* _TASK_
Pictures excluded, reproduce exactly the lines below from the one with "The image size" through the one with "Choose HTTP Request from Sampler menu", both included.

Segment Start: EXERCISE MATERIAL

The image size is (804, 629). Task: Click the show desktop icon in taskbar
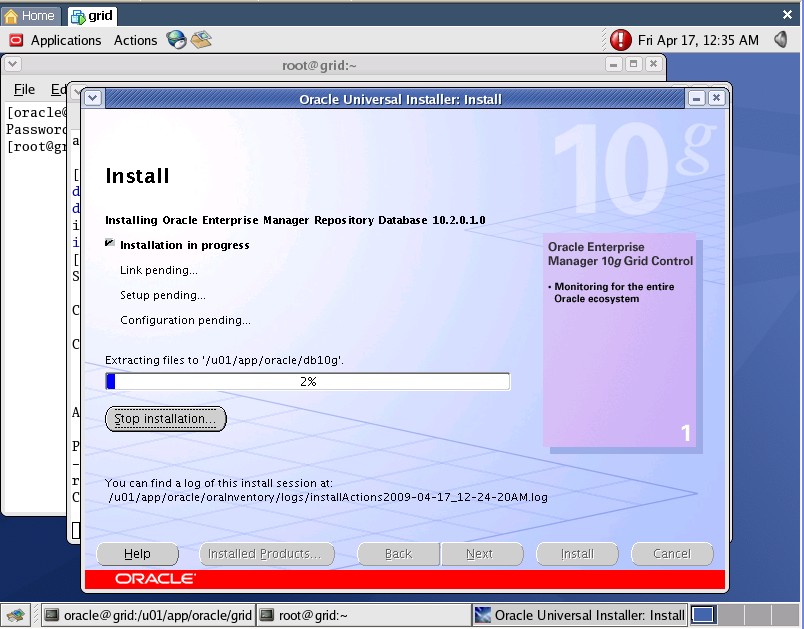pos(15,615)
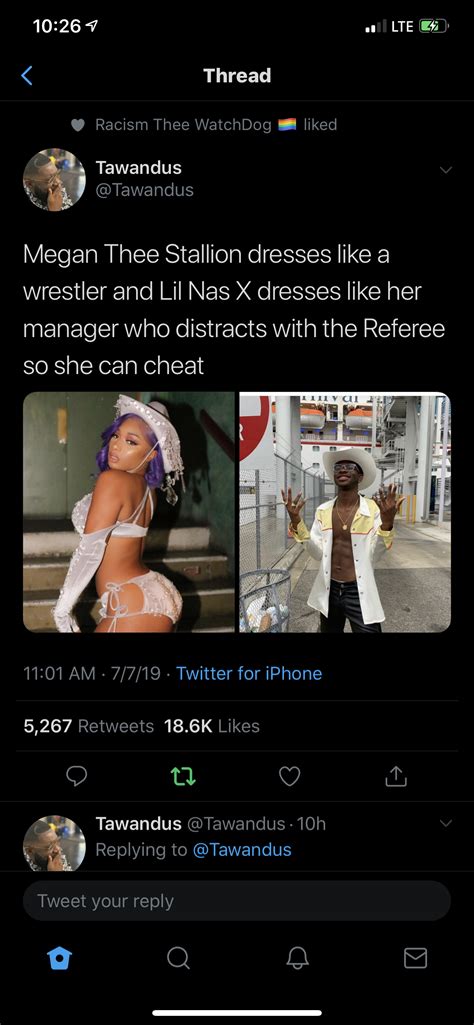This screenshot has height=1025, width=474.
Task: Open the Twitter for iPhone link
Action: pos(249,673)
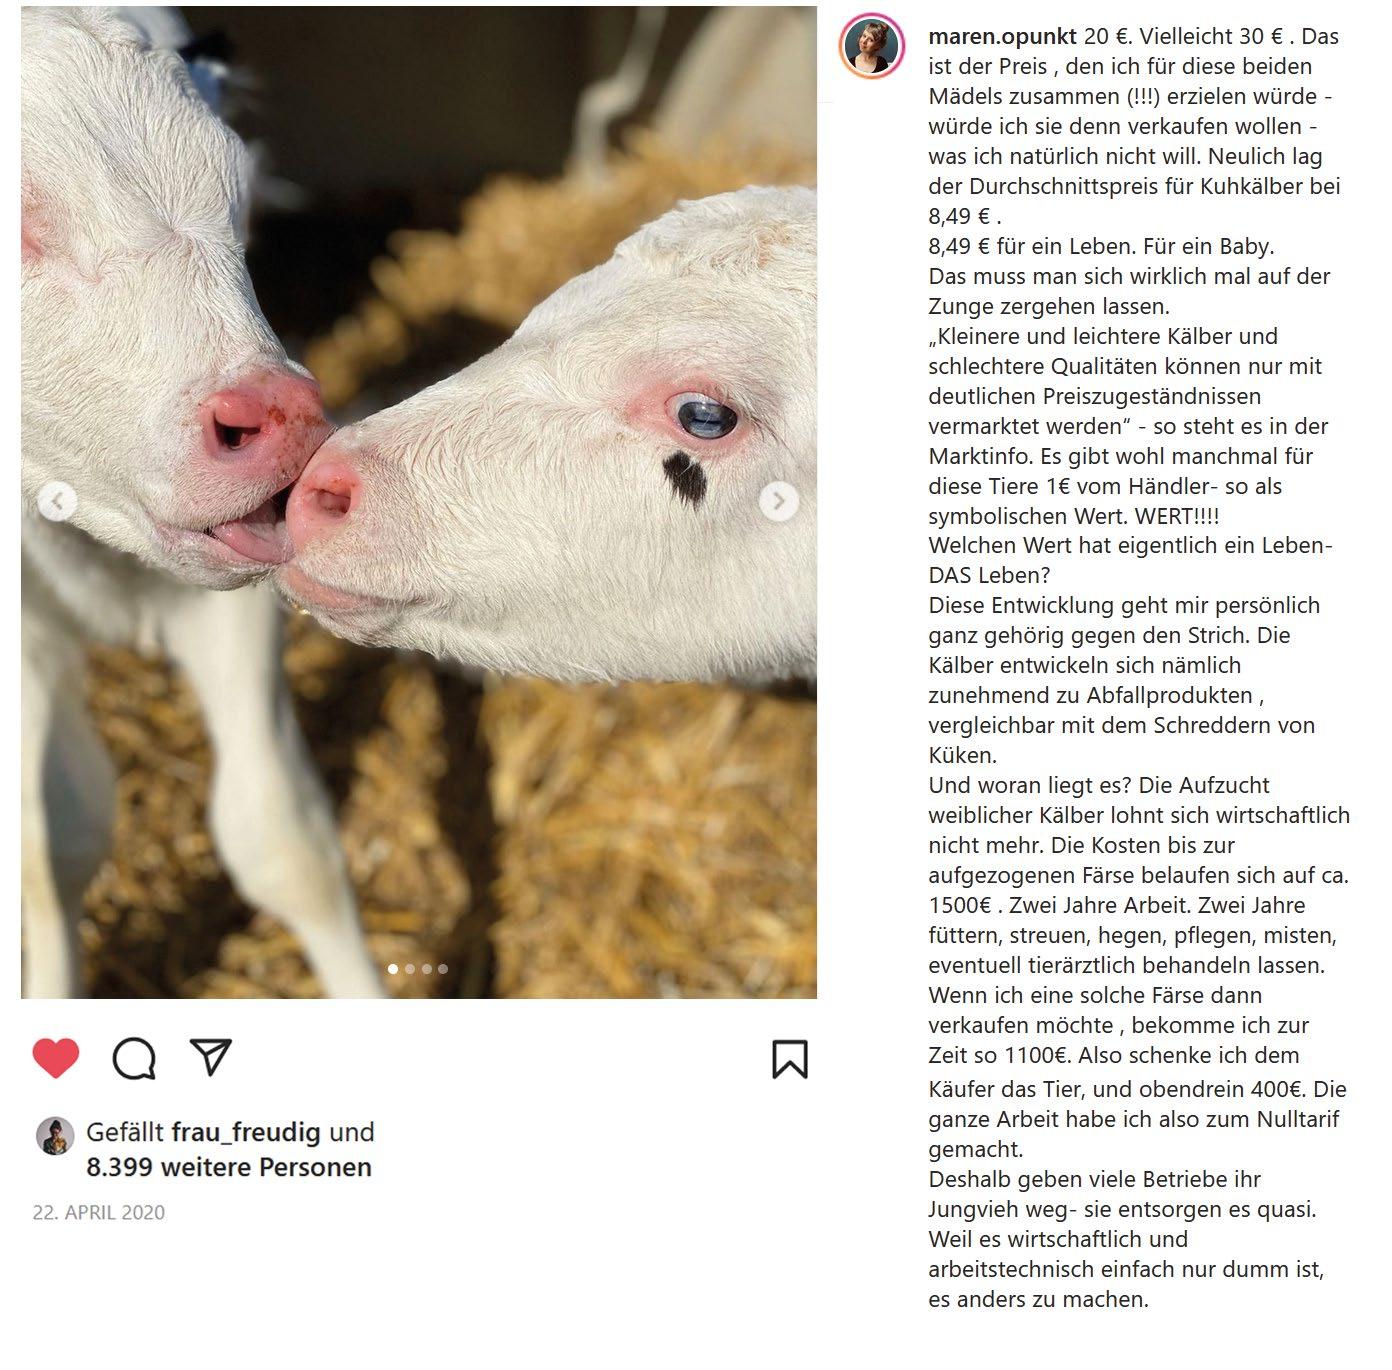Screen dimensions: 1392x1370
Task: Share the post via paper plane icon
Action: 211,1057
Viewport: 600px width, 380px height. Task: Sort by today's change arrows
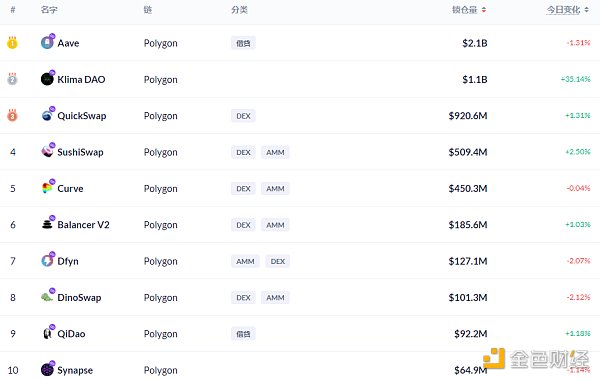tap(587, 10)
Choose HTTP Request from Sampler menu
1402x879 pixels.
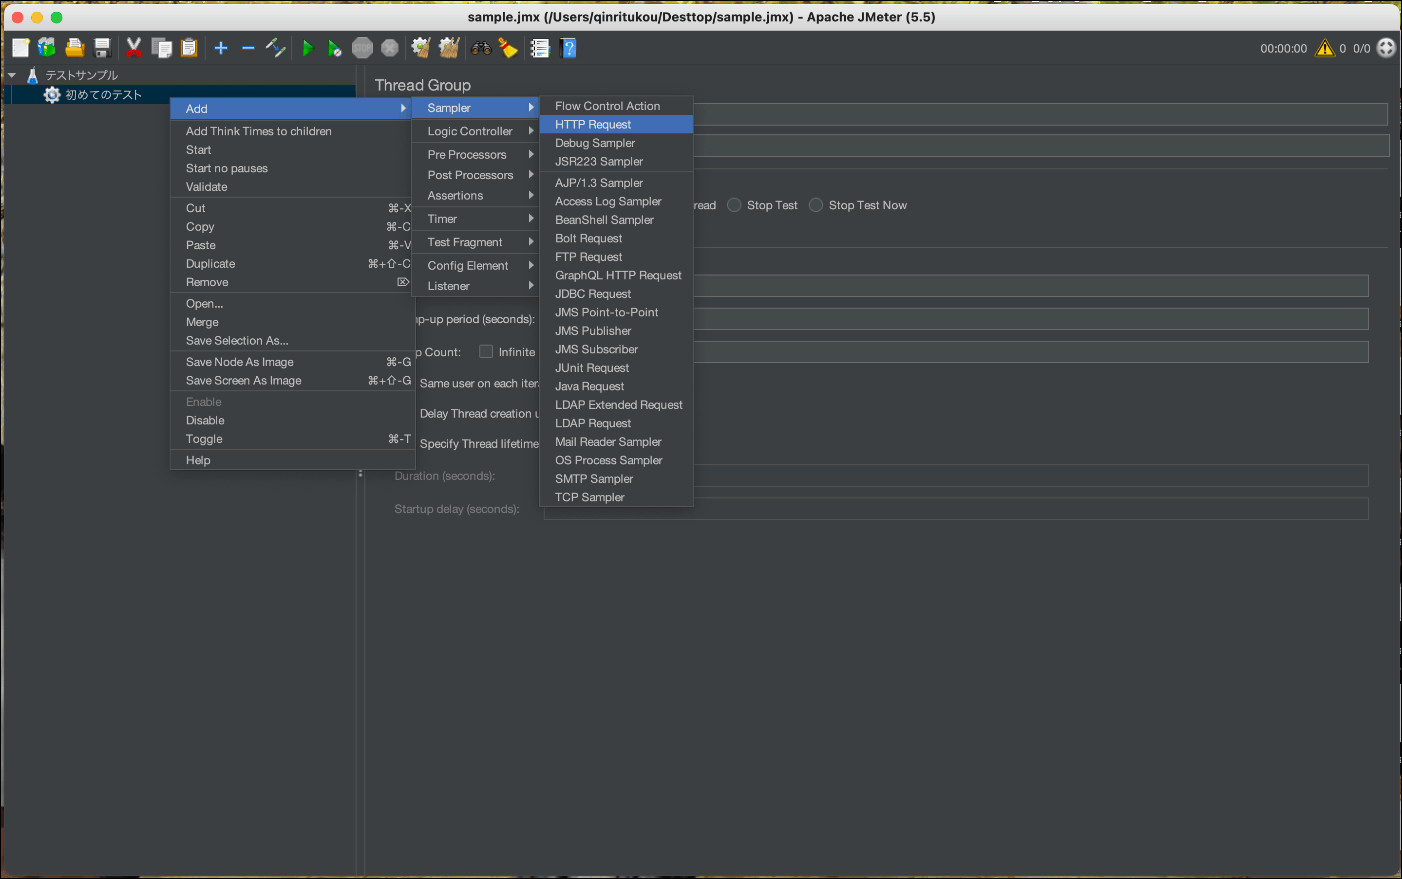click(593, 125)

Segment End: EXERCISE MATERIAL
Segment Start: EXERCISE MATERIAL

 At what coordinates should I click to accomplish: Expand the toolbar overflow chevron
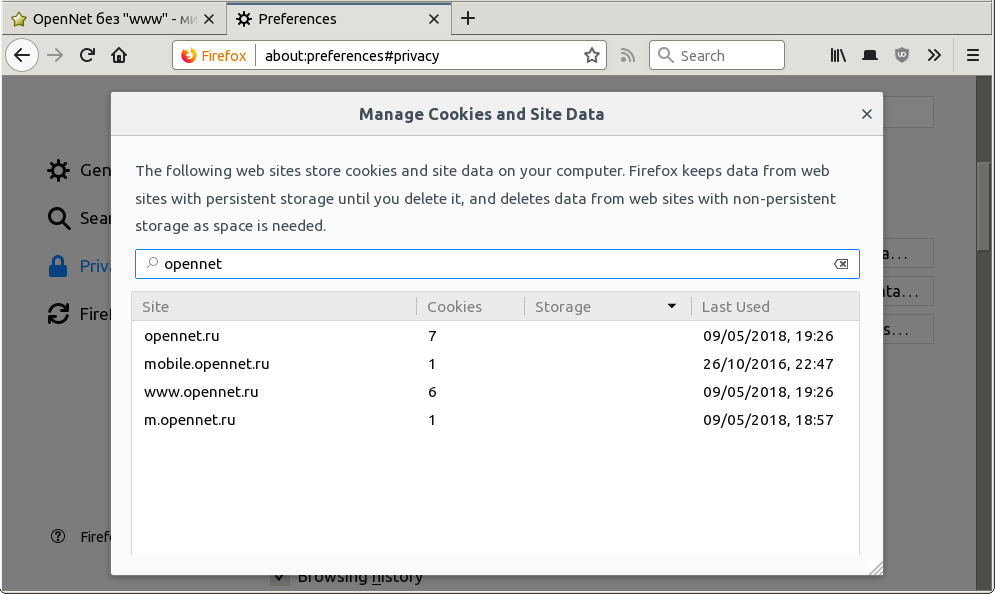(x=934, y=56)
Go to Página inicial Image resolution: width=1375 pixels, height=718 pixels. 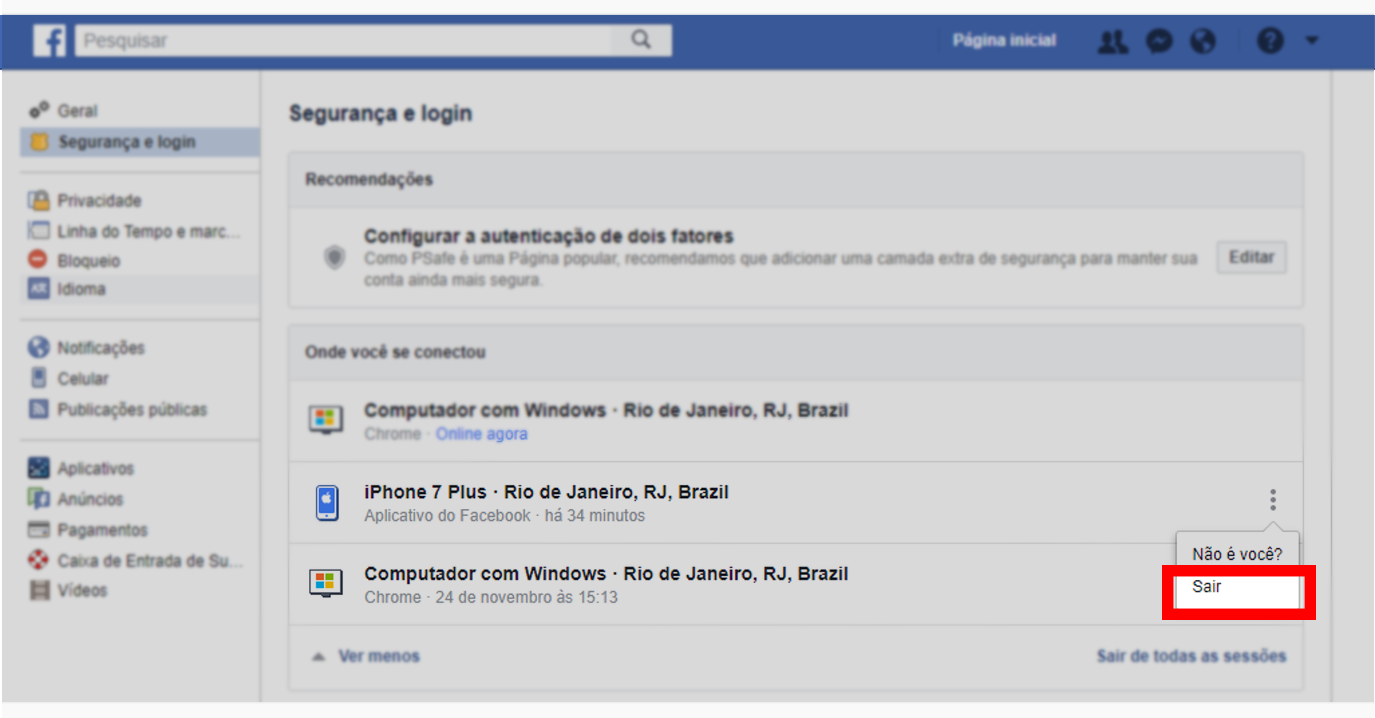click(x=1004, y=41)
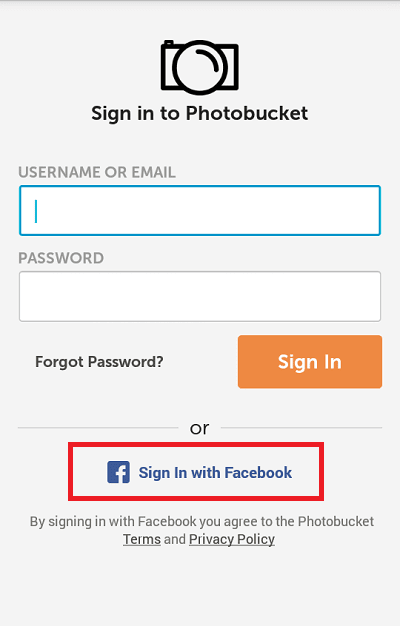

Segment End: EXERCISE MATERIAL

* _EXERCISE SOLUTION_
The image size is (804, 629). Task: Click the show desktop icon in taskbar
pos(15,615)
This screenshot has height=1025, width=474.
Task: Open the Twitter for iPhone link
Action: pos(249,673)
Screen dimensions: 1392x1370
Task: Share the post via paper plane icon
Action: 211,1057
Viewport: 600px width, 380px height. Task: Sort by today's change arrows
tap(587, 10)
Choose HTTP Request from Sampler menu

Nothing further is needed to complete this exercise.